On the (im)possibility of fairness
This paper suggests that the mapping from the "observed space", attributes that can be collected, to the "decision space", the output of the model, must go through a novel "construct space", a space that translates observed attributes into meaningful but unobservable variables. They define fairness to be the fidelity (distance between pairs of points) of the mapping from the construct space to the decision space. They suggest that fairness requires assumptions about the mapping from the observed space to the construct space, and that these assumptions are biased by one's worldview.
Two worldviews they identify are (1) What You See Is What You Get (WYSIWYG), where the observable nature of the world accurately reflects the construct space, and (2) We're All Equal (WAE), where you assume that all groups (for example, all groups of different races) should have the same distribution of good values. An example that clarifies the difference is using SAT scores (observable) in place of academic potential (not observable, in construct space) to determine whether or not someone should be admitted to a college (decision). In WYSIWYG, if high SAT scores are associated with the male gender, you would say that males have more academic potential than females and more should be admitted to college. In WAE, you assume that females have just as much academic potential as males, so an equal number should be admitted to college (maybe you still pick the males and females with the highest SAT scores in their respective gender groups).
I don't think one of these is any more valid than the other, but this paper does show how these two different worldviews can create two different determinations. In our ranking paradigm, this may be an interesting implication. It would be interesting to see if the fidelity measure they were using (Gromov-Wasserstein distance) works in the case of ranking where order may matter but scoring does not (less constrained by the idea of measurable distance).

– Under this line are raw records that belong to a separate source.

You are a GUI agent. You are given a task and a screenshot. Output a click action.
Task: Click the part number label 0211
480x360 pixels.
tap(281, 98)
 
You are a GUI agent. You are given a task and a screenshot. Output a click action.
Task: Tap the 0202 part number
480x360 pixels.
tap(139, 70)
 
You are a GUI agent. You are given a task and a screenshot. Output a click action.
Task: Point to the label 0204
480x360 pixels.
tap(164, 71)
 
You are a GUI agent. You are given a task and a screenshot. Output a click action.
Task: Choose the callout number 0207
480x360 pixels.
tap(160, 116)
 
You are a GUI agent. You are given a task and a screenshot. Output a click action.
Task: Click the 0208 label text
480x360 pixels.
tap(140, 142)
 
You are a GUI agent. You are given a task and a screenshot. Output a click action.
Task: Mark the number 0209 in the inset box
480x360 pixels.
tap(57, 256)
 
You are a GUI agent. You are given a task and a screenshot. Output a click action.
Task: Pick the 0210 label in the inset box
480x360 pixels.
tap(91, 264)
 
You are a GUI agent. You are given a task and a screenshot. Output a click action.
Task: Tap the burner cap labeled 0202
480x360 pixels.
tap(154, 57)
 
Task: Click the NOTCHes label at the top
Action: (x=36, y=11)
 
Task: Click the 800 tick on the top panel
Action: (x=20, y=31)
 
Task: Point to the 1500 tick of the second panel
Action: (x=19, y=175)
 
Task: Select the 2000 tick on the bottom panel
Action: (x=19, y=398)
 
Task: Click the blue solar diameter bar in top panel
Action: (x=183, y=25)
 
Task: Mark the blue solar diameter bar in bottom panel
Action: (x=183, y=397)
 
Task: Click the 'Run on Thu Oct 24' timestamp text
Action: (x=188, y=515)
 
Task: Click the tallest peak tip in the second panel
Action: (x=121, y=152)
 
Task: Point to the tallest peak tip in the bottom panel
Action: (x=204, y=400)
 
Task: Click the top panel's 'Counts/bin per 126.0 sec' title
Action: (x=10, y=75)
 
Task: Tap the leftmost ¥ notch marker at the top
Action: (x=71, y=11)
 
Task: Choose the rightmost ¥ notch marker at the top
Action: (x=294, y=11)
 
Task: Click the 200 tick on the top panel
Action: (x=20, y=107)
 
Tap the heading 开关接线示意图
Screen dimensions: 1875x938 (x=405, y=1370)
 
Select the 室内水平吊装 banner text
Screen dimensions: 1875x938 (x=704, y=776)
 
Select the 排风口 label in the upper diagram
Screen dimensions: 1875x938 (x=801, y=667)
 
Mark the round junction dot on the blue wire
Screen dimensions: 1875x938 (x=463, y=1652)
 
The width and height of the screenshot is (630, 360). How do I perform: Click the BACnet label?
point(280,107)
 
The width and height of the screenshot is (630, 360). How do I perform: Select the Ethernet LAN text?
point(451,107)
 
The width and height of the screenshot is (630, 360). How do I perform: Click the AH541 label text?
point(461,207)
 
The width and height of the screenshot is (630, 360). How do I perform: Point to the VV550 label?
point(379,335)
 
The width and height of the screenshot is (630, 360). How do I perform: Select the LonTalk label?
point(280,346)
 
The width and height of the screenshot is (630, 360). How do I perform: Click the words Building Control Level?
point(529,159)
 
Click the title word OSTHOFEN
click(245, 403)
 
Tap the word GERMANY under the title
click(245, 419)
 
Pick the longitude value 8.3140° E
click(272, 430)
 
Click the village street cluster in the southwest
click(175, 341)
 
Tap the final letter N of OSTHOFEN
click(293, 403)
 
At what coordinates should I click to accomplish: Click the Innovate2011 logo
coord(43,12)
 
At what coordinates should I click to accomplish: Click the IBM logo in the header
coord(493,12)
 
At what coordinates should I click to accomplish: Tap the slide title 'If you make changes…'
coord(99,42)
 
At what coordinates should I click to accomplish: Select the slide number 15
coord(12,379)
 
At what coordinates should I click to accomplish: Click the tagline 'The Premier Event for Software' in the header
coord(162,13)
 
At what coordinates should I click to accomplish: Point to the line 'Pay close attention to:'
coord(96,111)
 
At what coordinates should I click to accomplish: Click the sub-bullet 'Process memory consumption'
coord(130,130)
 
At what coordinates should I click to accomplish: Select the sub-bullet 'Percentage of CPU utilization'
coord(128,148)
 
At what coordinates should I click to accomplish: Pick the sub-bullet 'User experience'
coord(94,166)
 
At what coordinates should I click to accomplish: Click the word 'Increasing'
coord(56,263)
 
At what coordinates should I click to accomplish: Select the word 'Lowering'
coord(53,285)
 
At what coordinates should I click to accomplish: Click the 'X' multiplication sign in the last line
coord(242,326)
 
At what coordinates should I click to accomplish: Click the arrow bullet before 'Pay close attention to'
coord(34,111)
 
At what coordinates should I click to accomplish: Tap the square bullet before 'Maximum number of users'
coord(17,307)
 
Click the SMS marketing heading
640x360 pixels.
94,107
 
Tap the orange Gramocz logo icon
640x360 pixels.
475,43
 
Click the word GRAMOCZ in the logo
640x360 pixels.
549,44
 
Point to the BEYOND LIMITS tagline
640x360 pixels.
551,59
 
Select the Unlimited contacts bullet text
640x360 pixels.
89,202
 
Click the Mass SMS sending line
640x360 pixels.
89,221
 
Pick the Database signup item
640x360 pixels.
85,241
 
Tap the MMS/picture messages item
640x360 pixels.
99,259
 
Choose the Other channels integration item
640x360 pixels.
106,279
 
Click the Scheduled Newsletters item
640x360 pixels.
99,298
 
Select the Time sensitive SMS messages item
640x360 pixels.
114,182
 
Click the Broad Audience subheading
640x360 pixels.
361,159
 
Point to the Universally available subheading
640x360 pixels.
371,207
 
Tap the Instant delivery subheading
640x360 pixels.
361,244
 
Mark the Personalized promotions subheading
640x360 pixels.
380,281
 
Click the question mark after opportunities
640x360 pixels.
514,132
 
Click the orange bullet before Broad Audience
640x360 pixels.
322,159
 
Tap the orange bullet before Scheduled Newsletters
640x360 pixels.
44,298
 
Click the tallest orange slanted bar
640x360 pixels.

Identifying Significant Predictive Bias in Classifiers
This paper is a bit different from the other two. It gives an algorithm to find an anomalous subgroup in a model. For example, in COMPAS, African American females who previously committed a misdemeanor had an overestimated recidivism risk. This algorithm works in linear time, and it identifies the most anomalous subgroup in a model. These subgroups are given a score, so you could say that if all subgroups had a score below a certain threshold, that your model did not have significant bias. However, if you had a subgroup with a score above that threshold, you could say your model had some bias against that subgroup.
This may be relevant to ranking, especially in the translation of these ideas to the ranking toolkit (RANKIT) that the other group of undergraduates is doing.
Certainly, we would like to create an algorithm or series of algorithms that can be eventually "plugged in" to the RANKIT toolkit. The goal would be to define fairness and bias in ranking in such a way that the toolkit is comprehensive to all possible scenarios (or a reasonable collection of scenarios).